> _PROBLEM DETAILS_
Of the records that follow, copy only the lines from the line containing "This screenshot has height=460, width=692." to the line containing "The height and", both included, exactly as written.

> _ENTRIES SUPPLIED_
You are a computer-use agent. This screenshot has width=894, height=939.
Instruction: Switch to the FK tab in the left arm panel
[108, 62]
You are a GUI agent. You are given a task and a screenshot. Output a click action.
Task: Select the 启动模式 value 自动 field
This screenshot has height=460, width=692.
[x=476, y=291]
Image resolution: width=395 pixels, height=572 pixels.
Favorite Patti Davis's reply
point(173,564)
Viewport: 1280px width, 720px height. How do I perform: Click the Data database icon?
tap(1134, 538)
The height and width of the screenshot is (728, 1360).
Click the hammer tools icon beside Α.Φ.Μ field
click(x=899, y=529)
--
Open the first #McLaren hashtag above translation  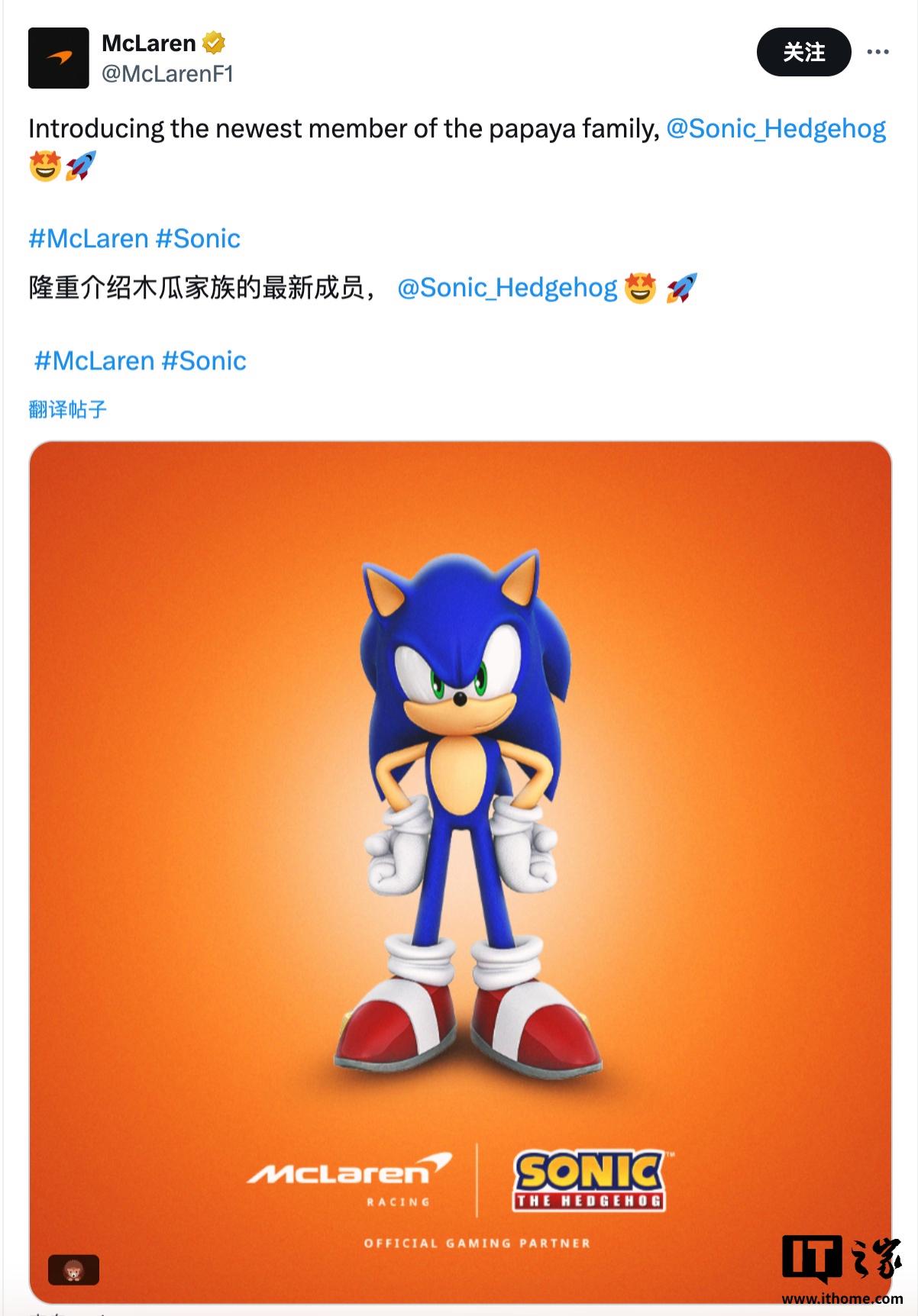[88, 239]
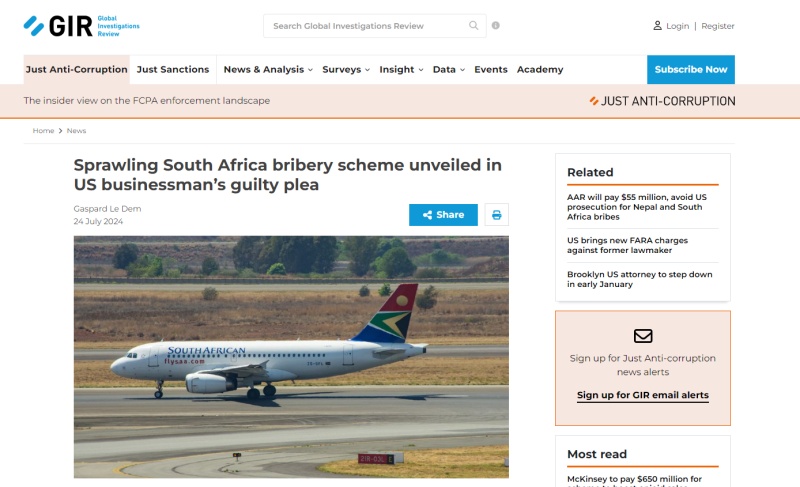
---
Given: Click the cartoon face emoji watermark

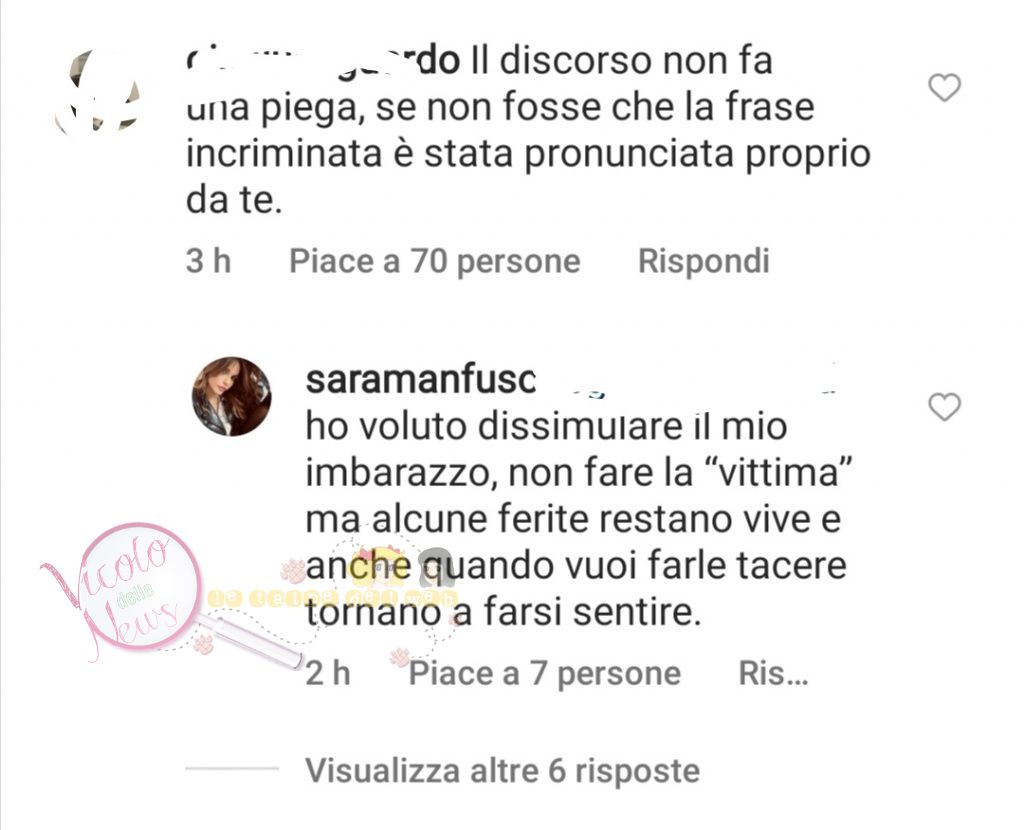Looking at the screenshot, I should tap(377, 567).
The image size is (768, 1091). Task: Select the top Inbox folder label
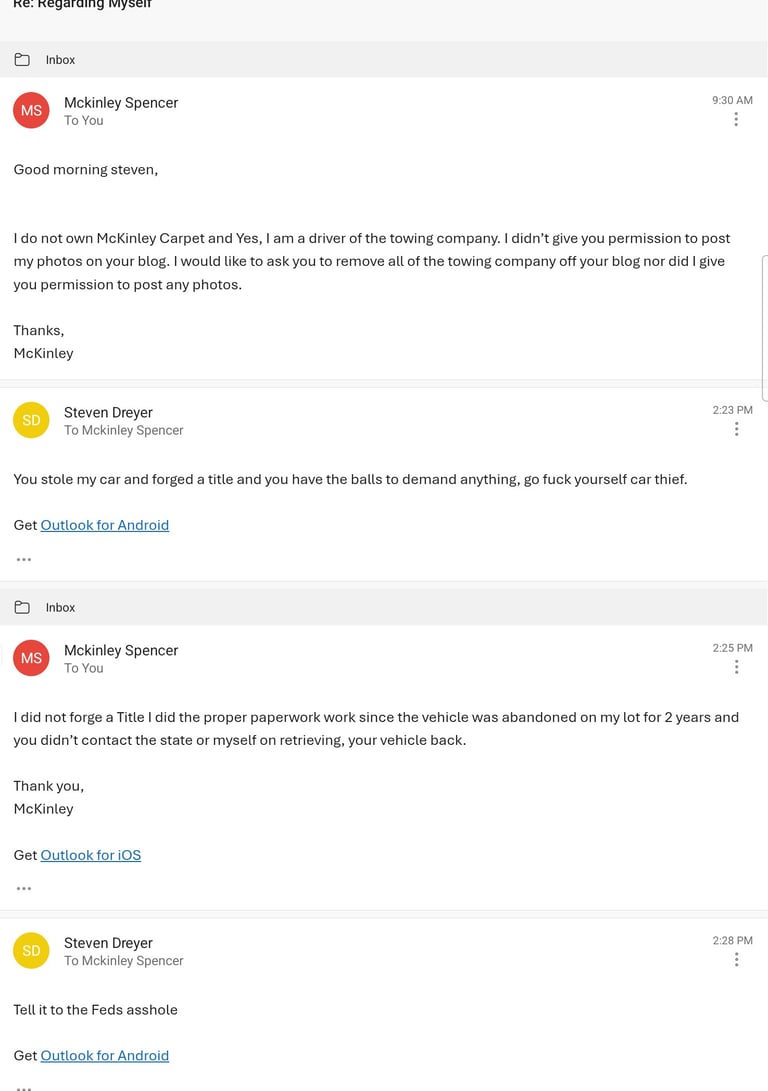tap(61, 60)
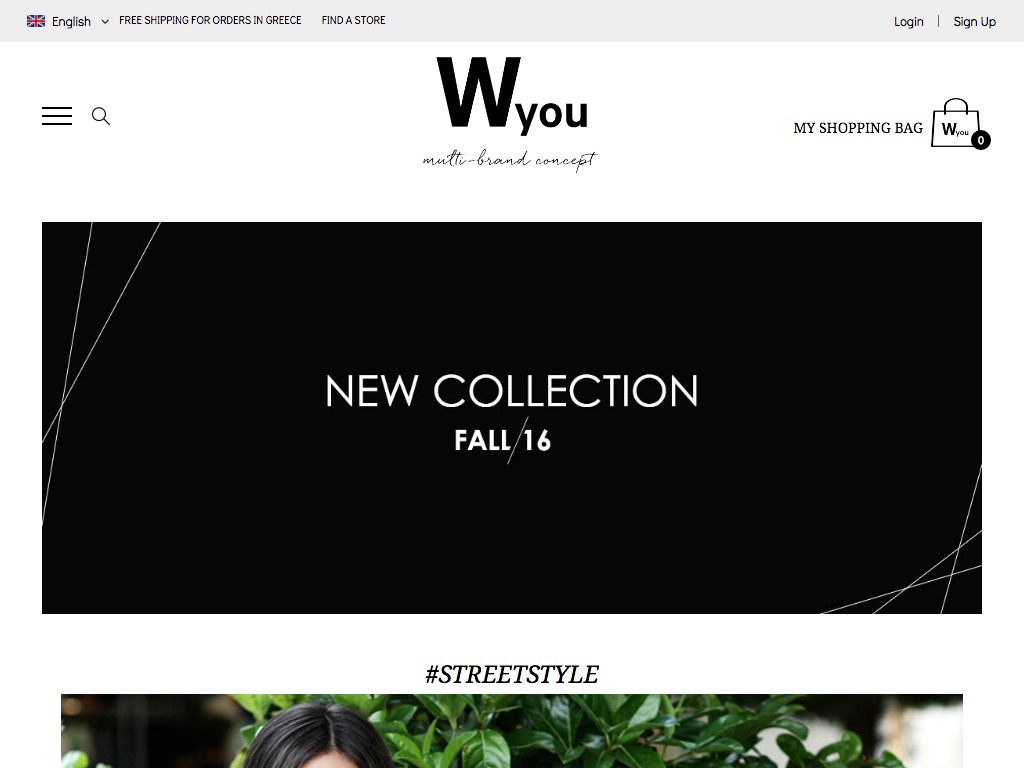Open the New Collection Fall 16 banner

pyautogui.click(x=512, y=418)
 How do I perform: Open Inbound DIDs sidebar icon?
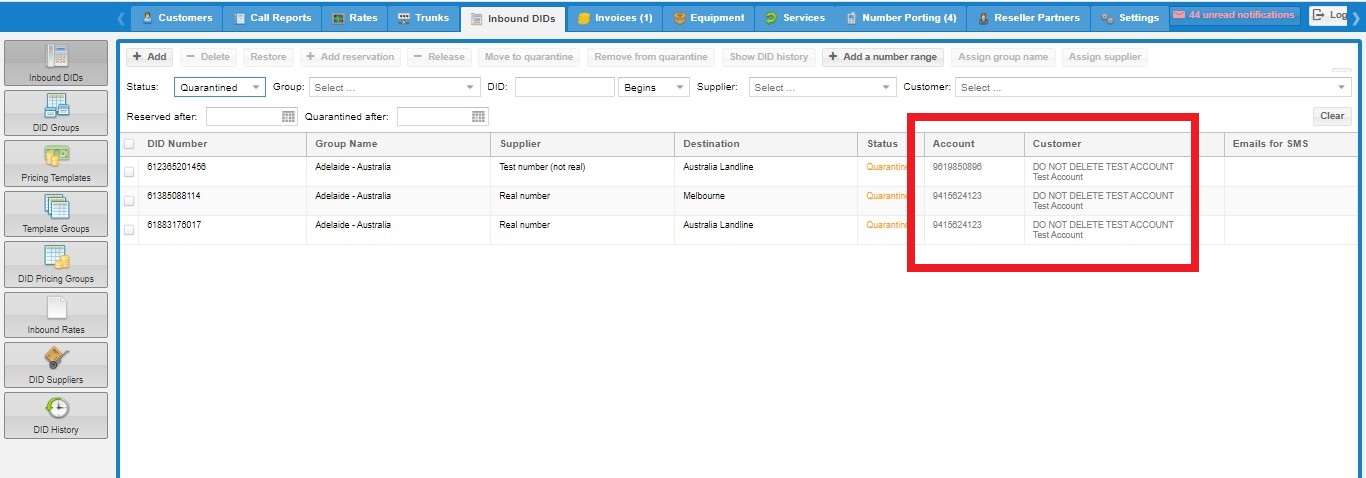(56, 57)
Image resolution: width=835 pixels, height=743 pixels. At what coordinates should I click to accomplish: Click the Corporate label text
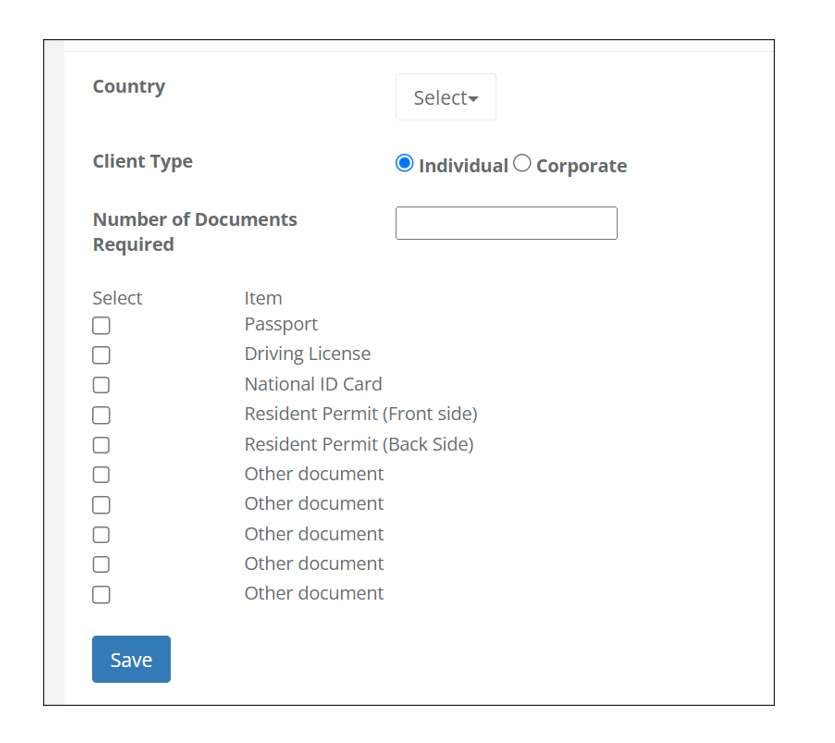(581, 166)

> _TASK RESPONSE_
This screenshot has height=460, width=692.
[x=476, y=291]
Image resolution: width=395 pixels, height=572 pixels.
Favorite Patti Davis's reply
point(173,564)
Viewport: 1280px width, 720px height. How do I perform: Click the Data database icon?
tap(1134, 538)
The height and width of the screenshot is (728, 1360).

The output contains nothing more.